The mood of the public is changing and it is difficult right now to predict the election results. But the DMK’s conduct may help the Congress in more than one way. In fact, in more ways than one, apart from the DMK and the AIADMK, there is now a strong possibility of a Congress chief minister in the state. We can expect many twists and turns next month as parties pick their candidates.
I am often baffled by the tactics deployed by the DMK chief and I wonder if he is still in control of the party or if the complex politics within his family has taken control of the party’s decision-making process. The firm reply given by Mrs Gandhi to Dayanidhi Maran and M.K. Alagiri indicates that Mr Karunanidhi’s daughter Kanimozhi has been side-tracked. My feeling is that internal feuds within the DMK may remain somewhat subdued till the elections as the party already faces a credibility crisis following the 2G spectrum scam and the arrest of former telecom minister A. Raja.
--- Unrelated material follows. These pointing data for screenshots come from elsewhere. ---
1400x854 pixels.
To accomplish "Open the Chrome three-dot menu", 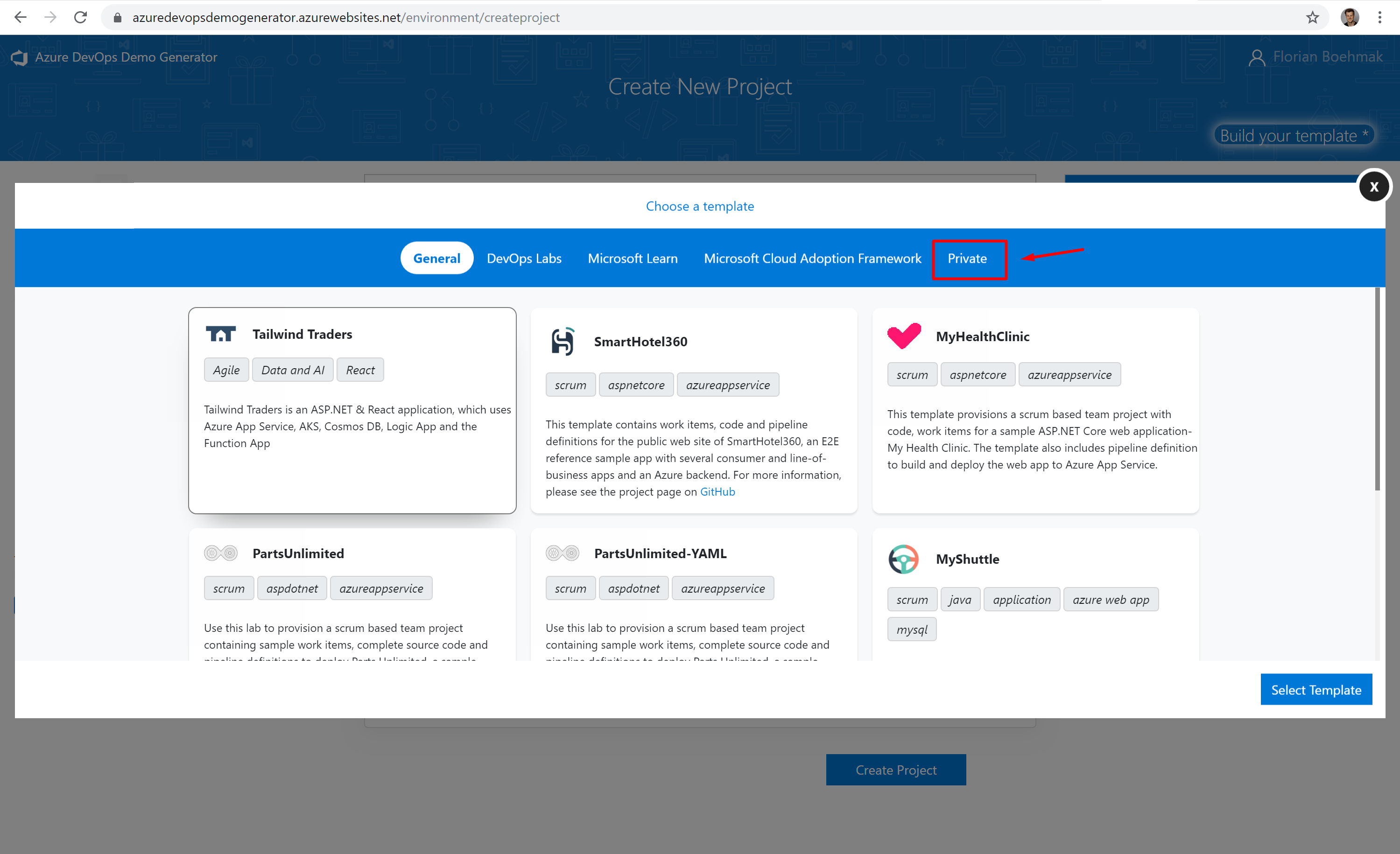I will pos(1379,18).

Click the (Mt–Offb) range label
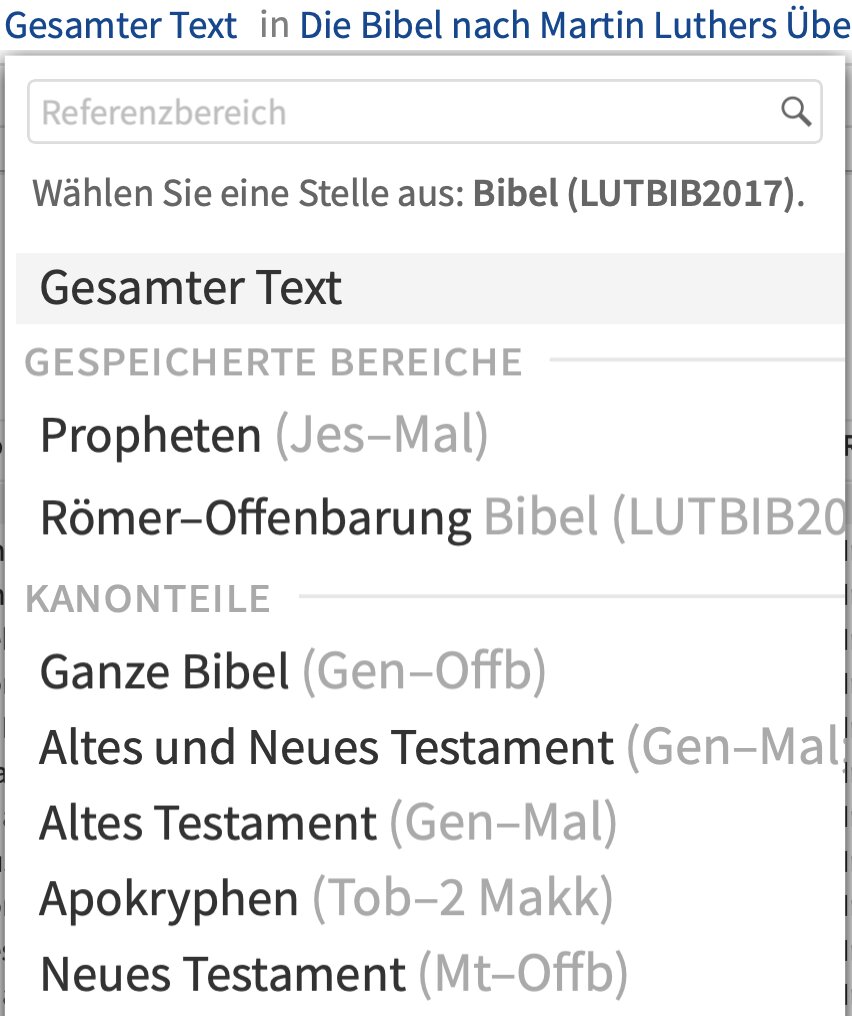524,975
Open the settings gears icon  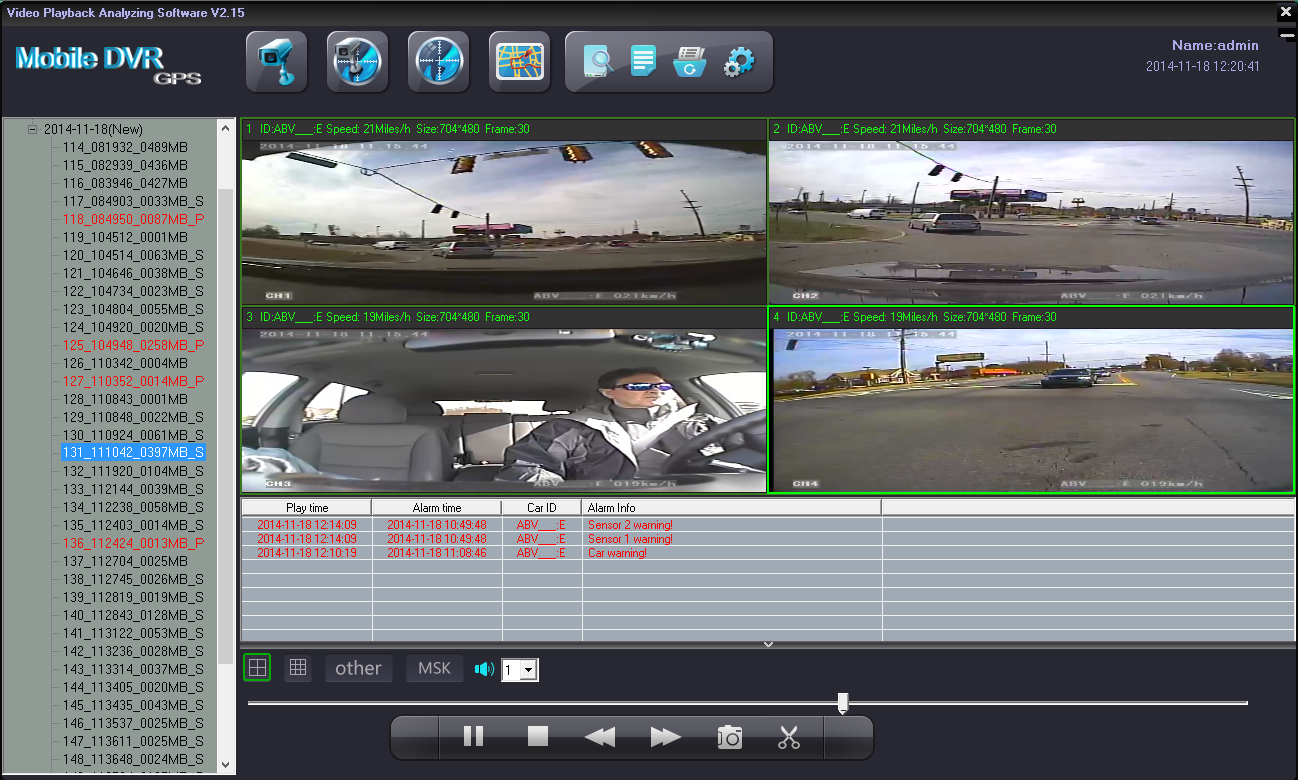point(738,62)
MEANWHILE, THE battle in West Bengal is getting intense. The front-runner in the state elections is the charismatic Mamata Banerjee and her Trinamul Congress (TMC). She is sure to win by a mile, though seat distribution may cause a flutter or two as the Congress has demanded 98 seats but the TMC has offered just 58. However, I do not see this as a major issue. The charismatic and gutsy TMC leader, who has devoted her life to the aam aadmi, knows her politics and will leave little to chance as she gets ready to battle the might of the Left Front.
We can expect a great deal of localised violence in West Bengal as the Left Front and its cadres have been controlling the rural economy for over three decades. The Election Commission and security forces will be fully tested in the state during the Assembly elections.
I remember well the events of 1984-85 as we prepared for general elections under the then Prime Minster Rajiv Gandhi. As we were finalising the lists of candidates, we still had close to 30 seats to fill all over the country. The Opposition was very strong and we lacked suitable candidates. West Bengal was a weak spot then, and I recall the commotion caused by Ms Banerjee at 1, Akbar Road. Rajiv Gandhi immediately identified her as a “suitable” candidate to take on the formidable Somnath Chatterjee, who had never lost an election, and gave her a chance. She won by a huge margin — 50,000 votes. The Congress swept to a massive 400-seat-plus victory in the 1985 Lok Sabha elections, but won only 16 out of 42 seats in West Bengal. This tally only improved in the Lok Sabha elections in 2009 when the TMC and the Congress together won 28 seats.